Sun, Feb 27, 2011 - Page 2 News List

Prison building to offer taste of life behind bars

LOOKING OVERSEAS:Former prisons in Philadelphia and on Japan’s Hokkaido may serve as a model for a museum to be established at Chiayi’s former prison

By Yu Hsueh-lan and Hsiang Cheng-chen  /  Staff Reporters

The old prison in Chiayi City, a national historic monument, is seen from the air on Thursday.

Photo: Yu Hsueh-lan, Taipei

Chiayi Prison, which is currently being renovated, is slated to open in October as the nation’s first prison museum, where artifacts and documents will be on display offering visitors a taste of what prison life was like in the past.

Its inmates were moved to a new prison in Chiayi’s Lucao Township (鹿草) in 1994, leaving the fate of the old building undecided.

Prison employees suggested the city government turn it into a museum, but authorities, citing local opposition, planned to use the land for an international conference venue.

However, the Ministry of Justice preferred to preserve the building, so the Ministry of the Interior intervened when the local authority’s plan came up for review.

In 2002, prominent figures in the city’s cultural sector, together with former employees of the prison, moved to save the building, petitioning the city government to hold an “Old Prison’s Spring” cultural festival, a move supported by groups nationwide.

Complying with the public’s wishes, in June 2002, the city government designated the old prison as a city-level heritage site.

In May 2005, the prison was elevated to national heritage status, coming 59th in a poll held by the Council for Cultural Affairs for the nation’s top 100 historical buildings.

National Taipei University of Education associate professor Yang Mang-che (楊孟哲), a participant in the effort to save the old prison nine years ago, said the planned museum needed professional managers to revitalize the use of the buildings.

“There should be exhibitions, but more importantly, the space should also be used for the development of facilities such as restaurants, accommodation for visitors and artists’ studios,” he said.

“Many countries are deeply concerned about preserving the history and culture of their prisons,” Deputy Minister of Justice Chen Shou-huang (陳守煌) said, listing the US Philadelphia Eastern State Penitentiary and Japan’s Abashiri Prison Museum as examples of successful precedents.

“Taiwan is going to catch up in this area,” he said.

The Abashiri Prison Museum is a successful example of such a transformation, bringing in 50,000 tourists per year, placing it on a par with the Abashiri Drift Ice Festival as a local tourist attraction.

Built in 1890, Abashiri Prison shares the same design is as the old Chiayi prison, with cell blocks radiating outwards in a fan-shape from a central tower.

Japanese authorities went out of their way to preserve the prison’s original design, rebuilding the brick cells and mass bathing chamber accordingly.

In tandem with merchandise such as prison clothing and prison food, tourists not only learn about the prison, but can also experience being “imprisoned” for the day.

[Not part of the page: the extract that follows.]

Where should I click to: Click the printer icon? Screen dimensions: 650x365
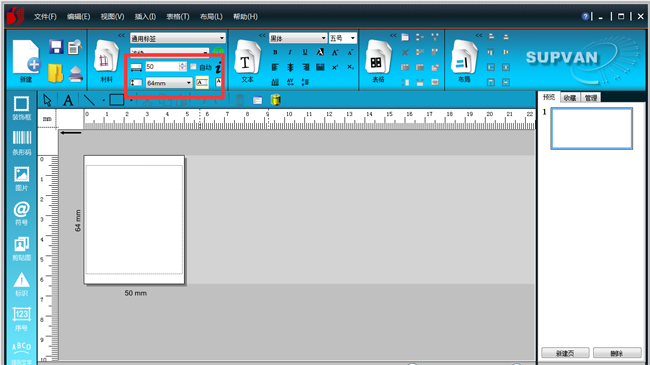[x=76, y=74]
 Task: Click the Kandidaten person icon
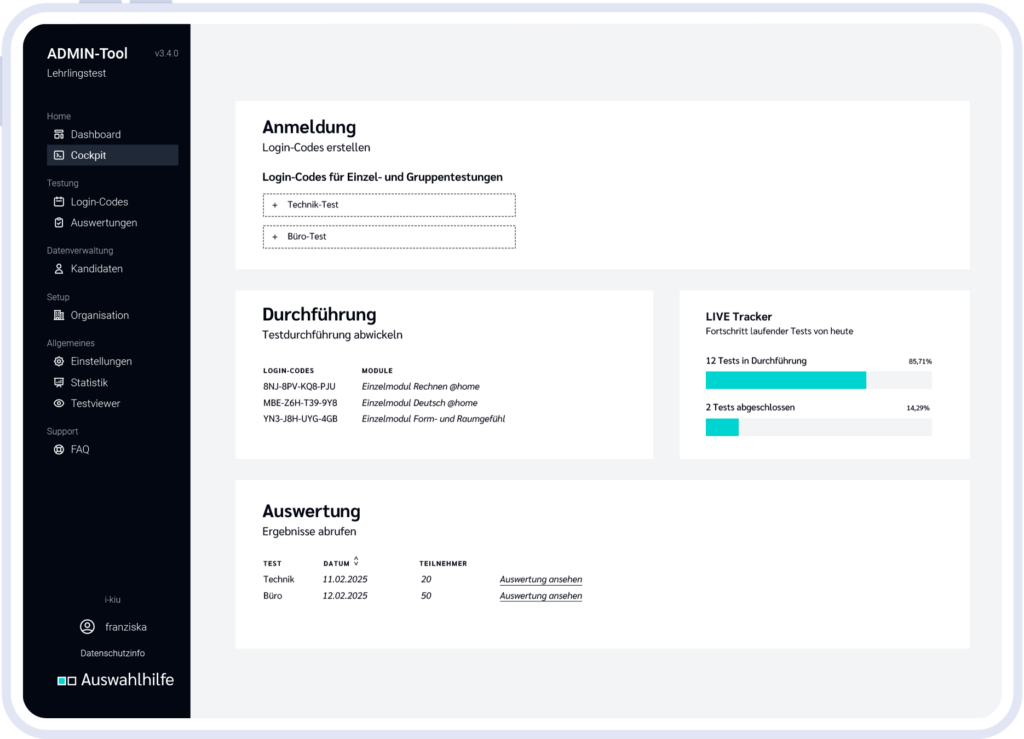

Commenting on the initial unwillingness of Chiayi residents to keep the old prison, Abashiri Prison Museum director Suzuki Masanobu said that since Hokkaido had in ancient days been colonized and made habitable by prison inmates, the residents of Abashiri had a sentimental attachment to the prison.

“Not only did they not protest, they helped out greatly in preserving the prison,” Suzuki said.

He also pointed out that many soap operas and movies have used the renovated prison building as a setting, helping to boost its profile as a tourist attraction.

Suzuki suggested keeping the original features of the Chiayi Prison and letting visitors feel like part of a living museum.